As described above, the greatest advantages of a time‐lapse incubator in combination with the time‐lapse device and the single‐step medium are as follows: (a) the embryonic development state can be checked non‐invasively at any time without taking out the embryo outside the incubator, and (b) the improvement in blastocyst development rate is expected, since the embryo can be observed without opening or closing the incubator and thus the inside of incubator can be kept in a specific condition (hypoxic environments are maintained); in addition, a good embryo can be selected without missing, because the embryo development process may be observed and/or recorded over times via the videos and the images recorded at regular intervals. On the other hand, there are problems: (a) it is difficult to apply this system to all patients uniformly due to high costs of installation and operation, and (b) since annotation of a large amount of the images by physicians or embryologists is beyond their capacity, all image data obtained might not be clinically utilized; as such, how to process the huge image data collected has been an emerging challenge.

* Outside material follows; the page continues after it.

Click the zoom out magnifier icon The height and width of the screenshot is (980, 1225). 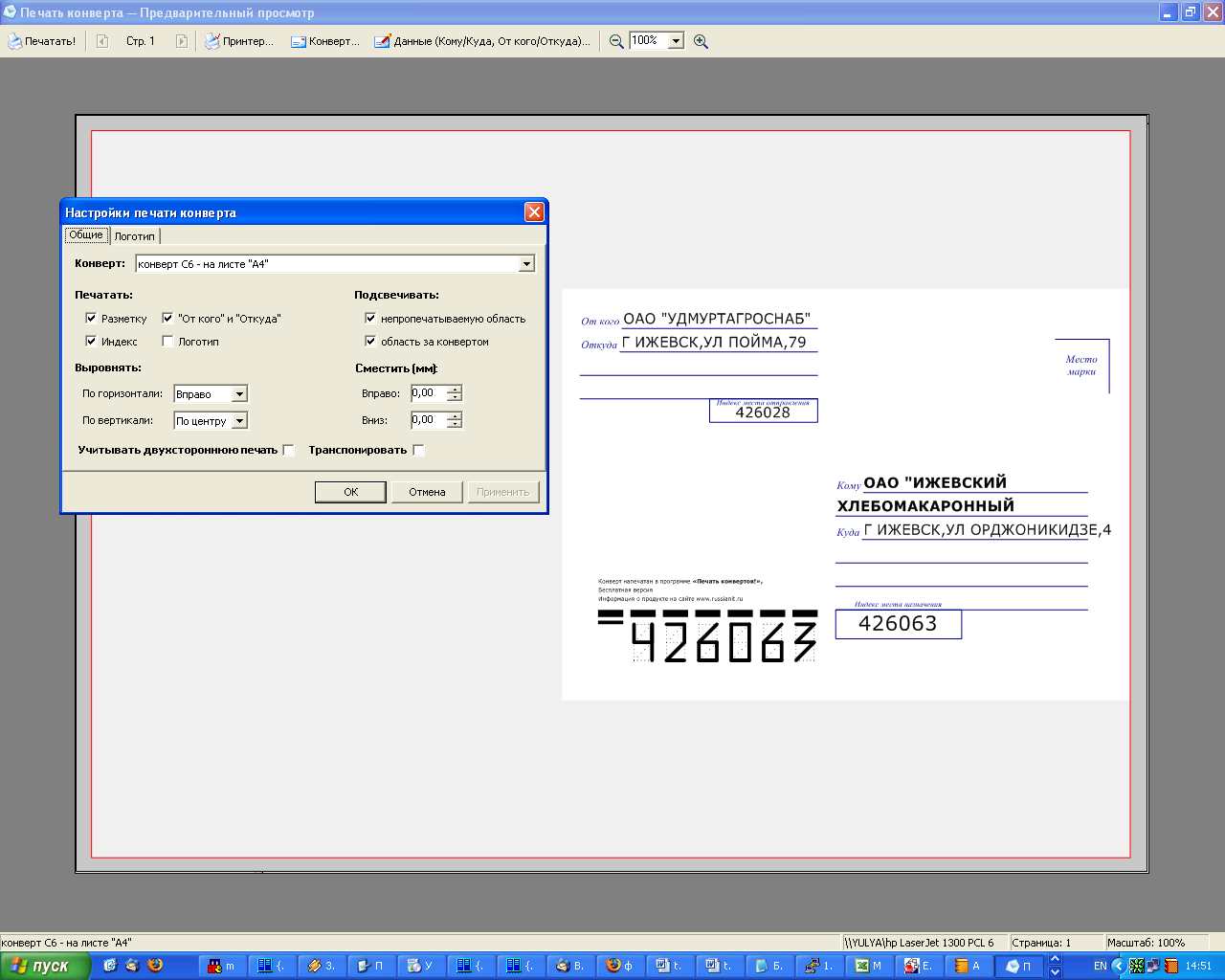click(616, 41)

In a “Report of a social gathering on promotion of AI utilization in the field of health care” issued by the Japanese Ministry of Health, Labour and Welfare on June 27, 2017, the results of discussion on the areas where AI should be utilized and on the securing of efficacy and safety in the field of health care are shown. This report shows that “individualized medicine” by utilizing the AI for genome analysis, etc is expected to be realized, because “machine learning” has dramatically evolved by deep learning technology since 2012. At the same time, as a specific example of utilization of the AI, the report refers to the possibility of reducing the workload of physicians when the AI interprets thousands to tens of thousands of images obtained by capsule endoscopy. 2
After the establishment of the complete continuous blastocyst culture system in 2014, we aimed to develop an algorithm to automatically detect the number of pronuclei by analysis using deep learning technology based on images from an embryo from immediately after the insemination to the disappearance of the pronuclei and attempted to establish an automated pronuclei determination system that can withstand actual clinical use in infertility treatment setting.
2. MATERIALS AND METHODS
2.1. System concept
Deep learning is an excellent machine learning technology that leads to breakthroughs in various fields, which is also highly expected as an approach to solve problems that have ever been difficult to achieve in image recognition. As an example showing the strength of deep learning, there may be a description that the technology can automatically create a solution from the data. 3 However, such an example implies an investigative meaning to understand human intelligence and expand the applicable range in the future; therefore, a huge amount of data, large networks, and complex learning processes must be used in order to realize learning that creates a solution method, which requires considerable costs. We adopted a system that explicitly incorporates human observation into deep learning as a concept to realize and continuously improve the detection of the number of pronuclei at a realistic cost while utilizing the strong performance of deep learning.
2.2. Framework
The entire system framework is shown in Figure 1. The processing is roughly divided into four steps.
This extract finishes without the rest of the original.